Our study is limited by its small sample size and by the complexity of correcting for human and EBV population stratification. Indeed, if not carefully controlled for, the existence of population structure in the host and pathogen genome might create spurious associations or decrease real signals in G2G analyses, resulting in both type I and type II errors. With a mixed model approach and the inclusion of pathogen principal components as covariates, the genomic inflation factors of our GWAS ranged between 0.92 and 1.12. This wide range of genomic inflation factors is likely due to a combination of small sample size and complex statistical model. To prevent false positives, we adjusted for genomic inflation when extracting significant SNPs and used a conservative G2G significance threshold of 5 × 10–8 divided by the effective number of GWAS performed. Although viral genetic variation is a more precise phenotype to study than traditional outcomes, it comes at the price of decreased power due to the high-dimensional outcome. The significance threshold is thus much lower than in a single GWAS. To limit the number of statistical tests performed, we restricted our analysis to common gene and amino acid variation.

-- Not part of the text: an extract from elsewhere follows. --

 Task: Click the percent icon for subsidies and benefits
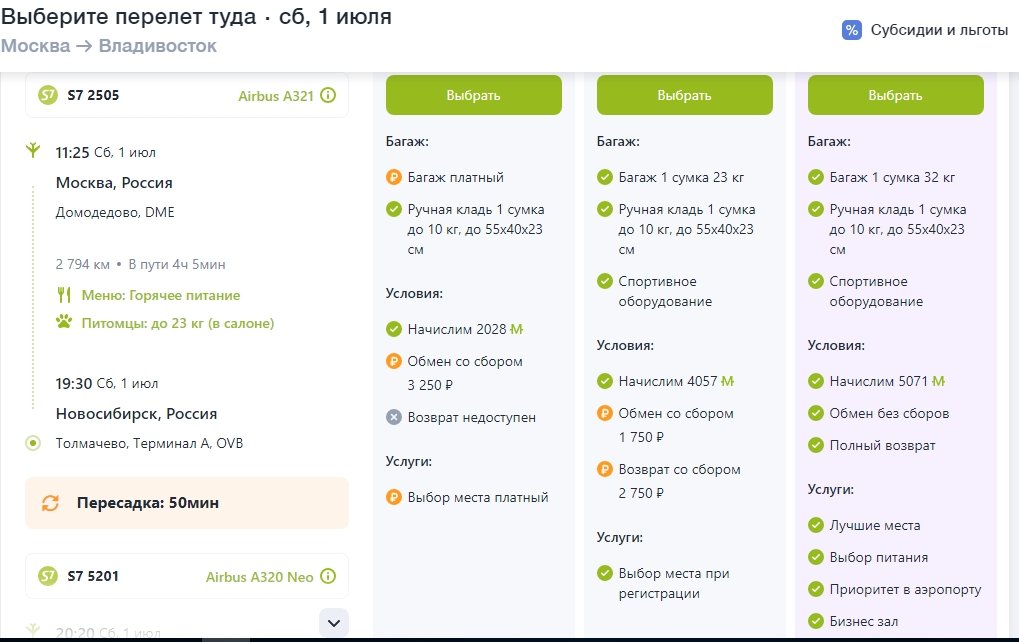pos(852,30)
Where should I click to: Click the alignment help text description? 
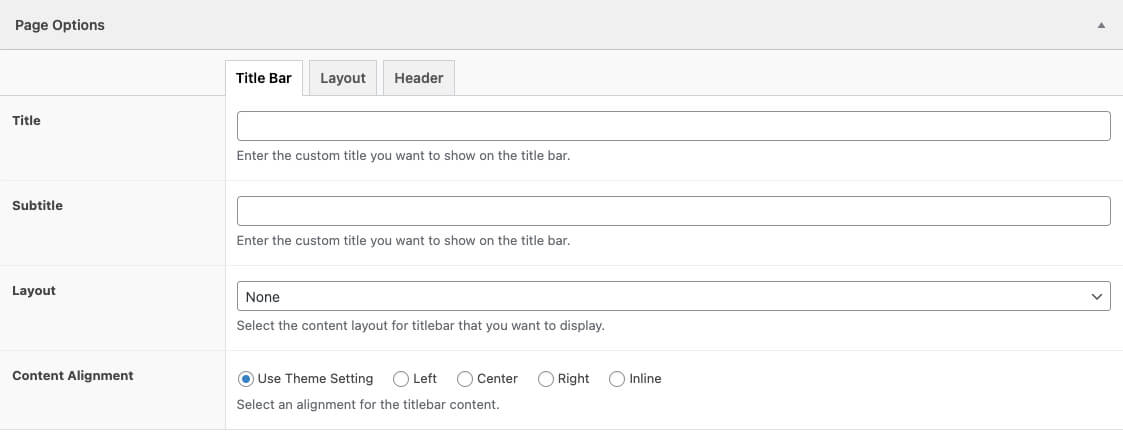coord(367,406)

Our analyses have been performed using historical samples collected from untreated HIV-infected individuals. Considering the natural history of EBV infection in humans and its high likelihood to be acquired during the first 2 decades of life, we postulate that intra-host adaptation of EBV happened before HIV infection, i.e. with a normally functioning immune system. At the time of sample collection, all study participants had advanced immunosuppression with low CD4 + T cell counts (< 200 cells/mm3 of blood). We therefore assume an absence of selective pressure on EBV at that time. These assumptions limit obviously the generalizability of our findings to non-HIV-infected population. Similar studies performed during primary EBV infection or in other specific population (e.g. bone-marrow transplant recipients) would help better delineate the global impact of intra-host selection on EBV sequence variation.

Our study provides a preliminary list of statistical associations between the EBV and the human genomes. The cataloguing of the sites of host–pathogen genomic conflict is potentially useful for further functional exploration, as has been demonstrated for HIV and HCV infections. Our results require replication and validation in different cohorts and settings. Importantly, larger sample sizes will be needed to increase power and provide more robust estimations.